In "A Course in Modern Mathematical Physics" by Szekeres problem 2.25 asks the following:
Let $V$ be an abelian group with law of composition $+$, and $G$ any group with a left action on $V$, denoted as usual by $g : v \mapsto gv$. Assume further that this action is a homomorphism of $V$, $$ \begin{equation} g(v + w) = gv + gw. \end{equation} $$
(a) Show that $G \times V$ is a group with respect to the law of composition $$ \begin{equation} (g, v)(g', v') = (gg', v + gv'). \end{equation} $$
This group is known as the semi-direct product of $G$ and $V$, and is denoted $G \circledS V$.

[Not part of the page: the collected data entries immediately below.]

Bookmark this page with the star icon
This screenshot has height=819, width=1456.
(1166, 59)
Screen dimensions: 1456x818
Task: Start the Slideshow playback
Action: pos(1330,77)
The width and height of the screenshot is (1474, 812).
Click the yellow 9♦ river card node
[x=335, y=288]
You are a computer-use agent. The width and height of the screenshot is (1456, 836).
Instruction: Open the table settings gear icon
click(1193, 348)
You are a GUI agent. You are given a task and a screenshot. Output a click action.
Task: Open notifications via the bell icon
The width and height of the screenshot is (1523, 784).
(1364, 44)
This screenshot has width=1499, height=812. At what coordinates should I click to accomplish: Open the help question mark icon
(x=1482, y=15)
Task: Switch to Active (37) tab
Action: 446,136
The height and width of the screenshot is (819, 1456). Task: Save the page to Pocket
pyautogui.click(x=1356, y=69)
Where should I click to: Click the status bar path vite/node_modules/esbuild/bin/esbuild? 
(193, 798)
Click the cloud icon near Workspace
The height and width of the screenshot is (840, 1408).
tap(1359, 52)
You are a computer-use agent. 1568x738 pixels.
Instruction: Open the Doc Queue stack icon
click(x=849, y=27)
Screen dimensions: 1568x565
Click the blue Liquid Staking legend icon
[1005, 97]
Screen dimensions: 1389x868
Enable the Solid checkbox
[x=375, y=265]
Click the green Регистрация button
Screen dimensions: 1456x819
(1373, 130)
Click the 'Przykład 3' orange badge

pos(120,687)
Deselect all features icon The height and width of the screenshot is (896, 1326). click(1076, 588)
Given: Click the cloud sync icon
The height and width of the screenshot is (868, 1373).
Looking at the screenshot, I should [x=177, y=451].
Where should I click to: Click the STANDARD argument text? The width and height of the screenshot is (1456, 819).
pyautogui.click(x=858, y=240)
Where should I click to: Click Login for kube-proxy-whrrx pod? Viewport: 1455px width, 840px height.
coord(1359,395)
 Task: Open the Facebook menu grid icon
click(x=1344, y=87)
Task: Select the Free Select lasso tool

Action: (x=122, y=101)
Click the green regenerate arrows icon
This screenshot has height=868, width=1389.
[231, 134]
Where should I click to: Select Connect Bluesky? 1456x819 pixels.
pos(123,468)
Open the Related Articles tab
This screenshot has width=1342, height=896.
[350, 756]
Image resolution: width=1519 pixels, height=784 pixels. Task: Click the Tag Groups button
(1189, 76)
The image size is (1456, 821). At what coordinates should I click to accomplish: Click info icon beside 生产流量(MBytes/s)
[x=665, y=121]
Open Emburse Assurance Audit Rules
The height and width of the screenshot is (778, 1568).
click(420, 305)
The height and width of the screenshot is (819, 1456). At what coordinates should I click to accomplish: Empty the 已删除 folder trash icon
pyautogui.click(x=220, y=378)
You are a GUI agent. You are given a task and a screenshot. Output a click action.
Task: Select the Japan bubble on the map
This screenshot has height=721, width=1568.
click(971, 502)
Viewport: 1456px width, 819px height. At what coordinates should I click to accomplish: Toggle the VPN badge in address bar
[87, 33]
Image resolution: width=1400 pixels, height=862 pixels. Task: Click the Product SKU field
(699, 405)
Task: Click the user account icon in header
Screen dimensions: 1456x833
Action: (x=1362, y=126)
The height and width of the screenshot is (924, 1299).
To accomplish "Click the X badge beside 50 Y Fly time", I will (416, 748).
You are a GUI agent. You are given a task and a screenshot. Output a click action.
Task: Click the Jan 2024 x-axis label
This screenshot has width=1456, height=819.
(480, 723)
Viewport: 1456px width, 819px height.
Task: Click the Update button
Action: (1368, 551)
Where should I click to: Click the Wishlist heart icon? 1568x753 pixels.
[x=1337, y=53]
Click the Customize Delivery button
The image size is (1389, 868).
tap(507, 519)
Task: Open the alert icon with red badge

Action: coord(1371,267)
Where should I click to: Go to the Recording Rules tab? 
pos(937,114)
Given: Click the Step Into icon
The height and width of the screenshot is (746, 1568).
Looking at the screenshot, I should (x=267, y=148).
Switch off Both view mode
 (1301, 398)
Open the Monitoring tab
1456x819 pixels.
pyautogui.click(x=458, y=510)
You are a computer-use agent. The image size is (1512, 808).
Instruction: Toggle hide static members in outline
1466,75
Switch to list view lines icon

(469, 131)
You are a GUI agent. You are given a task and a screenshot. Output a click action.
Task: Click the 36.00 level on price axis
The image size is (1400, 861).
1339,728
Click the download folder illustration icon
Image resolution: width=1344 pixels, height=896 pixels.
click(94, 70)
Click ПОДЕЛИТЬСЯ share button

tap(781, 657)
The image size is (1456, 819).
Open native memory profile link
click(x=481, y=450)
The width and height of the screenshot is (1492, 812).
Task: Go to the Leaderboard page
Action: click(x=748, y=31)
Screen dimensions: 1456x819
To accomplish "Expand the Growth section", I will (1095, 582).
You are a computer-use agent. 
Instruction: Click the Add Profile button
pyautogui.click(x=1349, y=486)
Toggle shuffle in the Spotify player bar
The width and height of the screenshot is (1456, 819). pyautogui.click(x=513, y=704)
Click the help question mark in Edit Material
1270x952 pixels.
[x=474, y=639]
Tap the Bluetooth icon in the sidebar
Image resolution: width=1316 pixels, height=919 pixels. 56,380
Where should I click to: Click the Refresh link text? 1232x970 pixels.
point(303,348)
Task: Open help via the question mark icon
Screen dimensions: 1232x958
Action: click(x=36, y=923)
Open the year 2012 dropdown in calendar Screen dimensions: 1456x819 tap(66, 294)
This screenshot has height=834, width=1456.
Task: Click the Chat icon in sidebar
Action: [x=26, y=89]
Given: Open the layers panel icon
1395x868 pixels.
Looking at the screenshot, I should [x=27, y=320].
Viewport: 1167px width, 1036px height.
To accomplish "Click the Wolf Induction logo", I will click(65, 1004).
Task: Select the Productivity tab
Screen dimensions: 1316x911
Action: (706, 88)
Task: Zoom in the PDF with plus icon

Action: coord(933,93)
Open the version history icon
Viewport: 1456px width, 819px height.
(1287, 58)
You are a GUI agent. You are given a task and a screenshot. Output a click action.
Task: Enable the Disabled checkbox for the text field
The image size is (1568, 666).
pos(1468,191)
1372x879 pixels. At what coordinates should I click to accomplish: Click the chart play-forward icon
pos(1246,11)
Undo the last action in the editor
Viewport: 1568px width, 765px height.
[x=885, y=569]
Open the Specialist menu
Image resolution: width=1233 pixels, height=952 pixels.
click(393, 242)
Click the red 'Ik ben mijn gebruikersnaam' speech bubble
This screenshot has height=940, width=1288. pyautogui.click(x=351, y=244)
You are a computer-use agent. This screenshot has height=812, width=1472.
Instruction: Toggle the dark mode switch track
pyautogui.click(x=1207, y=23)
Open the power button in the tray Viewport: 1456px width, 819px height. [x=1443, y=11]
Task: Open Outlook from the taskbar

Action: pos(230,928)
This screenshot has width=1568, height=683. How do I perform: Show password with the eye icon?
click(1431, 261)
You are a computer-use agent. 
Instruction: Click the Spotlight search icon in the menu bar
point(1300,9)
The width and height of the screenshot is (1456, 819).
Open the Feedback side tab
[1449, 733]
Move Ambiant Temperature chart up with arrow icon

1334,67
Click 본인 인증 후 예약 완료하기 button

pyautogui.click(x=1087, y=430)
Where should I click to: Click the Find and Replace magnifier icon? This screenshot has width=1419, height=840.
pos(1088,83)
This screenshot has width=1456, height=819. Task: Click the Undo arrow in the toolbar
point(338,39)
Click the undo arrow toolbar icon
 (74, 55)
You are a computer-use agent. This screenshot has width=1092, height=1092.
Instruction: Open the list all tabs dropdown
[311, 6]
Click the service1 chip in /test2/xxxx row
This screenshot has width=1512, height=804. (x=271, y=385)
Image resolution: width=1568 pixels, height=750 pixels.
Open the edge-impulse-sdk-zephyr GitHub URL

(b) Show that the elements of type $(g, 0)$ form a subgroup of $G \circledS V$ that is isomorphic with $G$ and that $V$ is isomorphic with the subgroup $(e, V)$. Show that the latter is a normal subgroup.
There is a part (c), but it is not relevant to this question. My difficulty is with the last part: "Show that the latter is a normal subgroup." The relevant proof in the official solutions manual is:
The subgroup $V \equiv \{(e,v)\}$ is a normal subgroup since for all $g \in G, w \in V$ $$ \begin{align} (g,w) V (g^{-1}, -g^{-1} w) &= \{(g,w)(e,v)(g^{-1},-g^{-1} w)\}\\ &= \{(g, w + gv)(g^{-1},-g^{-1}w)\}\\ &= \{(e,w+gv-gg^{-1}w)\} = \{(e,gv)\} \subseteq V. \end{align} $$
Note: I fixed a typo in the first line of the proof. Szekeres had written: $(g,w) V (g^{-1}, -g^{-1} w) = \{(g,w)(e,v)-g^{-1} w)\}$.
I think that everything about the (corrected) above sequence of equations is correct. In fact, I wrote essentially the same thing before checking the solutions manual but got stuck after simplifying the conjugation to $(e, gV)$. However, I don't think $(g,w) V (g^{-1}, -g^{-1} w) \subseteq V$ proves that $V$ is a normal subgroup. My understanding is that in order for a subgroup $N$ of a group $G$ to be normal, $g N g^{-1} = N$ for all $g \in G$.
Am I right? If not, what am I missing? If so, how can I complete this proof correctly?